NeMo Data Designer Quickstart Using Docker Compose#

Run the microservice on your local machine using Docker Compose for experimentation.

Prerequisites#

  • Install Docker and Docker Compose

  • Create an NGC API Key for accessing the Data Designer container from NGC Catalog

  • Install the NGC CLI

  • Ensure you have 8GB+ available RAM and 20GB+ available disk space on your development environment

  • A build.nvidia.com API key (Free Trial available)

  • Make sure you have curl or a similar CLI took to make HTTP requests


Launch Data Designer#

Authenticate with NGC#

Log in to the NVIDIA NGC container registry (replace $NGC_CLI_API_KEY with your actual NGC API key):

echo $NGC_CLI_API_KEY | docker login nvcr.io -u '$oauthtoken' --password-stdin

Download the Data Designer Docker Compose Resources#

ngc registry resource download-version "nvidia/nemo-microservices/nemo-microservices-quickstart:25.09"
cd nemo-microservices-quickstart_v25.09

Set platform environment variables:#

export NEMO_MICROSERVICES_IMAGE_REGISTRY="nvcr.io/nvidia/nemo-microservices"
export NEMO_MICROSERVICES_IMAGE_TAG="25.09"
export NIM_API_KEY=<build.nvidia.com-api-key> # This is the API key for build.nvidia.com created as part of the prerequisites

Start the Service#

docker compose --profile data-designer up

Verify Deployment#

Running the docker compose command starts the platform with Data Designer API running on http://localhost:8080.

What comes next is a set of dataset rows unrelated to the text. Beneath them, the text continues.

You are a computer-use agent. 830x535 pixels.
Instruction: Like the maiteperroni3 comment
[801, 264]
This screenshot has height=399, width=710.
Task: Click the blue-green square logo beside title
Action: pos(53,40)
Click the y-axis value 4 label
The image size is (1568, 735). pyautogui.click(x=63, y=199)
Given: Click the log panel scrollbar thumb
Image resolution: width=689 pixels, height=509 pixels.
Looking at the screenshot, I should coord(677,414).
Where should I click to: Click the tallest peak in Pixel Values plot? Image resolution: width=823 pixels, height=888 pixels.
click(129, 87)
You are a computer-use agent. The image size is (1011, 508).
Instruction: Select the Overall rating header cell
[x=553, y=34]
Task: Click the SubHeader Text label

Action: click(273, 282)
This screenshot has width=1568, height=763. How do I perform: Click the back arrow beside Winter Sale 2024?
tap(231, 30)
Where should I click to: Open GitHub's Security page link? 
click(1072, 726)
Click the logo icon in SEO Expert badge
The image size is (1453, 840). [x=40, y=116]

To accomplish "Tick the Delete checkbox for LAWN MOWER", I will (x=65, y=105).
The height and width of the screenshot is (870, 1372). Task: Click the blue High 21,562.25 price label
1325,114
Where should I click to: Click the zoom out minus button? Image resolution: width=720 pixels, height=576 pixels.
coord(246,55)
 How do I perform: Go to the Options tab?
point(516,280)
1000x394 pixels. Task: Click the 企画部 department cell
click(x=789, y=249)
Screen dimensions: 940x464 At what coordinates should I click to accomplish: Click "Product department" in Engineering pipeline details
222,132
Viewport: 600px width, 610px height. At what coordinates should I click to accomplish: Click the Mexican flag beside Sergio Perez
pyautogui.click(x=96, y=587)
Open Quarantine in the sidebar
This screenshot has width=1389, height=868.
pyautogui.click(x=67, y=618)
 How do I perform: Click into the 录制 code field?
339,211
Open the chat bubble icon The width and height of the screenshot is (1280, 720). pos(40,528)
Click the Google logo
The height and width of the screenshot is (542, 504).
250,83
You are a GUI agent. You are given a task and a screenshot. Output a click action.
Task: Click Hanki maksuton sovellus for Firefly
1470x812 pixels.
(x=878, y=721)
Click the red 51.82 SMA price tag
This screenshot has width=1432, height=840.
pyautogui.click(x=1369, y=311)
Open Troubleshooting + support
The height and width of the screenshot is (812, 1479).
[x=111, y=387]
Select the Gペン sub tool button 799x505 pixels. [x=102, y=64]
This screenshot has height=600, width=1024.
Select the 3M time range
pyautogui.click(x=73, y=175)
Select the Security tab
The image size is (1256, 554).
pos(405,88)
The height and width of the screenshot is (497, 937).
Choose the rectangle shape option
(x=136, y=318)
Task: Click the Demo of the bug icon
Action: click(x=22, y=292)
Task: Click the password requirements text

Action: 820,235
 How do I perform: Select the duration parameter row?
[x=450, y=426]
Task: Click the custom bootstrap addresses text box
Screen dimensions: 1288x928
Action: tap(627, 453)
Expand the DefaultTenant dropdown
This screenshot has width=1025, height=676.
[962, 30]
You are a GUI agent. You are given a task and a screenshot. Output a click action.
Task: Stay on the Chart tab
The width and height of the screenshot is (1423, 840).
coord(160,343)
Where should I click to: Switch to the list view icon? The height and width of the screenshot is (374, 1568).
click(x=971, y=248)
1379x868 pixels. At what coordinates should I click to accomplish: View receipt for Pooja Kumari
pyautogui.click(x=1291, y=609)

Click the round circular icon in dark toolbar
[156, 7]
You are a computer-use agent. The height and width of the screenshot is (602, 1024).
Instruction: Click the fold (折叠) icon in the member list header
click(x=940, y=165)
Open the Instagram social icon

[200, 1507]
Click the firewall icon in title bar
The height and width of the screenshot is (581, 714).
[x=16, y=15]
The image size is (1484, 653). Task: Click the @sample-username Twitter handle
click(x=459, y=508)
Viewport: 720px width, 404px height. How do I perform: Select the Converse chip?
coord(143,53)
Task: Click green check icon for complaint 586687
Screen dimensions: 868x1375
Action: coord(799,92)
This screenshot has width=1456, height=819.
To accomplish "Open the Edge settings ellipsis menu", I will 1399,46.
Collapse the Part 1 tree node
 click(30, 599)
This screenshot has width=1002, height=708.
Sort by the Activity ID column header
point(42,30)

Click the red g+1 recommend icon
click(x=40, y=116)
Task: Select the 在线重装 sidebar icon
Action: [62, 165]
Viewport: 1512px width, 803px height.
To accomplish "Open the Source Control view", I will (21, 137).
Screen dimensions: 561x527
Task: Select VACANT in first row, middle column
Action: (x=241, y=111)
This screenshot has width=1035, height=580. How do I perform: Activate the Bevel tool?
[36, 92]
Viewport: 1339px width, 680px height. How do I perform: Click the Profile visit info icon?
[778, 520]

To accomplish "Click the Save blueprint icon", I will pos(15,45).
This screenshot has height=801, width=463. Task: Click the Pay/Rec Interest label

Let’s check that all services are running properly.

docker ps

All containers with names prefixed nemo-microservices- should show “Up” with healthy status.

Note

Services may take several minutes to become fully available.

Test the API#

Run a quick test to confirm Data Designer is working:

curl -X POST -H "Content-type: application/json" localhost:8080/v1beta1/data-designer/preview -d @- <<EOF
{
    "config": {
        "model_configs": [],
        "columns":[
            {
                "name":"school_subject",
                "type":"category",
                "params":{
                    "values":[
                        "math",
                        "science",
                        "history",
                        "art"
                    ]
                }
            }
        ]
    }
}
EOF

You should see something similar to the following output if Data Designer is working

{"step": "", "ts": "2025-09-04T03:39:04.362490", "type": "workflow_state_change", "stream": "logs", "payload": {"state": "started"}}
{"step": "using-samplers-to-generate-1-columns", "ts": "2025-09-04T03:39:04.362905", "type": "step_state_change", "stream": "logs", "payload": {"state": "started"}}
{"step": "using-samplers-to-generate-1-columns", "ts": "2025-09-04T03:39:04.364968", "type": "log_line", "stream": "logs", "payload": {"level": "info", "msg": "\ud83c\udfb2 Using numerical samplers to generate 10 records across 1 columns"}}
{"step": "using-samplers-to-generate-1-columns", "ts": "2025-09-04T03:39:04.776972", "type": "dataset", "stream": "step_outputs", "payload": {"dataset": [{"school_subject": "art"}, {"school_subject": "math"}, {"school_subject": "history"}, {"school_subject": "science"}, {"school_subject": "science"}, {"school_subject": "history"}, {"school_subject": "history"}, {"school_subject": "math"}, {"school_subject": "art"}, {"school_subject": "math"}]}}
{"step": "using-samplers-to-generate-1-columns", "ts": "2025-09-04T03:39:04.777660", "type": "step_state_change", "stream": "logs", "payload": {"state": "completed"}}
{"step": "", "ts": "2025-09-04T03:39:04.778110", "type": "workflow_state_change", "stream": "logs", "payload": {"state": "completed", "execution_summary": {"io_token_counts": {"input_tokens": 0, "output_tokens": 44}, "billing_summary": {"input_tokens": 0, "output_tokens": 44, "total_tokens": 44, "credits_used": 4e-05}}}}

Create your First Dataset#

Run one of our intro tutorials to create your first datasetNeMo Data Designer Tutorials.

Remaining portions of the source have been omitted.